O presidente Luiz Inácio Lula da Silva (PT), assinou nesta terça-feira (12) uma Medida Provisória que zera a chamada “taxa das blusinhas”, termo criado em referência ao programa Remessa Conforme.
A partir de quarta-feira (13), os consumidores já poderão realizar compras internacionais de até US$ 50 sem a cobrança de tributos federais de 20%. O ato será publicado em edição extra do Diário Oficial da União e o Ministério da Fazenda deve publicar uma portaria estabelecendo alíquota zero para a tributação dessas importações.

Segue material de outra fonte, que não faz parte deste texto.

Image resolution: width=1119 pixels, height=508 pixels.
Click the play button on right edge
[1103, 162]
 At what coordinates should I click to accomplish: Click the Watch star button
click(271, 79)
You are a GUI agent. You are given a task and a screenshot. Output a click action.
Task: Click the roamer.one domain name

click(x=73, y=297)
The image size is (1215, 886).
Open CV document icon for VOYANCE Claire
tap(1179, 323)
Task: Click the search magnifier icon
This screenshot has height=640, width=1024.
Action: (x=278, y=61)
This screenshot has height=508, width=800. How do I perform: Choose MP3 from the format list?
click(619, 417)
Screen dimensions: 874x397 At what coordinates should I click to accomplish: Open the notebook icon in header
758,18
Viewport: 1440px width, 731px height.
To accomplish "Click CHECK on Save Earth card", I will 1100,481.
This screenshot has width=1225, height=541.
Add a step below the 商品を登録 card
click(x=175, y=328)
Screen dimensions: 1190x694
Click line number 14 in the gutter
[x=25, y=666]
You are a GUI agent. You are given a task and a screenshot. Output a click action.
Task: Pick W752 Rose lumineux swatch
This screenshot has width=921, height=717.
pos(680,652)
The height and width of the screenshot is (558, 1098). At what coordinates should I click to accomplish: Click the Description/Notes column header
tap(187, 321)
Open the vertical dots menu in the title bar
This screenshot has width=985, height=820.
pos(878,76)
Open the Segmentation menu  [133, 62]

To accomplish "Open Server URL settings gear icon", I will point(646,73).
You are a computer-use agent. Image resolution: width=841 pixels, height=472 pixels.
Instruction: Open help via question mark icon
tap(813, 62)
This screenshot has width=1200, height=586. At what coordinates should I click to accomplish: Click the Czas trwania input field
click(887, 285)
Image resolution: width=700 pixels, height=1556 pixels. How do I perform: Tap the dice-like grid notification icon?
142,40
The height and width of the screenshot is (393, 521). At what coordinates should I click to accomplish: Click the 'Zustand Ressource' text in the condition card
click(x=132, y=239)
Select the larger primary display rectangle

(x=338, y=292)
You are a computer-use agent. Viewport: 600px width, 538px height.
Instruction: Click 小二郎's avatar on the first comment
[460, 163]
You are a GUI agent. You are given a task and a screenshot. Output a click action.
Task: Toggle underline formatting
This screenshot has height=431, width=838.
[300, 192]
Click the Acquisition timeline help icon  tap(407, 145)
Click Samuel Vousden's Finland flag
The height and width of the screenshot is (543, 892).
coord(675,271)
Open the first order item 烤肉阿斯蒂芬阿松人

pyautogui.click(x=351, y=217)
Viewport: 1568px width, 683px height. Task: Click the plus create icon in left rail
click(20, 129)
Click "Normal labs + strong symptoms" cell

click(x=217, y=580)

O secretário executivo do MF, Rogério Ceron, disse que a iniciativa representa um avanço importante para beneficiar a população de baixa renda e ampliar o acesso a produtos importados com preços mais baixos.
"Beneficiar a população mais carente, mais pobre, que utiliza dessas plataformas para adquirir produtos que são muito importantes para o seu dia a dia. Então, presidente, temos aqui com a sua autorização um avanço muito importante aqui para a população", falou.
O termo “taxa das blusinhas” passou a ser usado para identificar a cobrança do imposto sobre compras internacionais de até US$ 50 realizadas em sites estrangeiros. A medida foi implementada dentro do programa Remessa Conforme, criado pelo governo federal para regulamentar e ampliar a fiscalização dessas importações. Antes disso, na prática, muitas encomendas acabavam entrando no país sem a cobrança do tributo.
A mudança vem a menos de cinco meses das eleições. A discussão sobre o tema voltou ao centro do debate político diante da estratégia do Palácio do Planalto de tentar melhorar a popularidade do presidente Lula. Integrantes do governo avaliam que a cobrança gerou desgaste principalmente entre consumidores de baixa renda, que costumam recorrer às plataformas internacionais para comprar produtos mais baratos.
A cobrança foi iniciada em agosto de 2024, após aprovação de uma lei pelo Congresso Nacional, que foi sancionada por Lula. Empresas brasileiras que competem com os produtos importados defendiam a manutenção da taxa.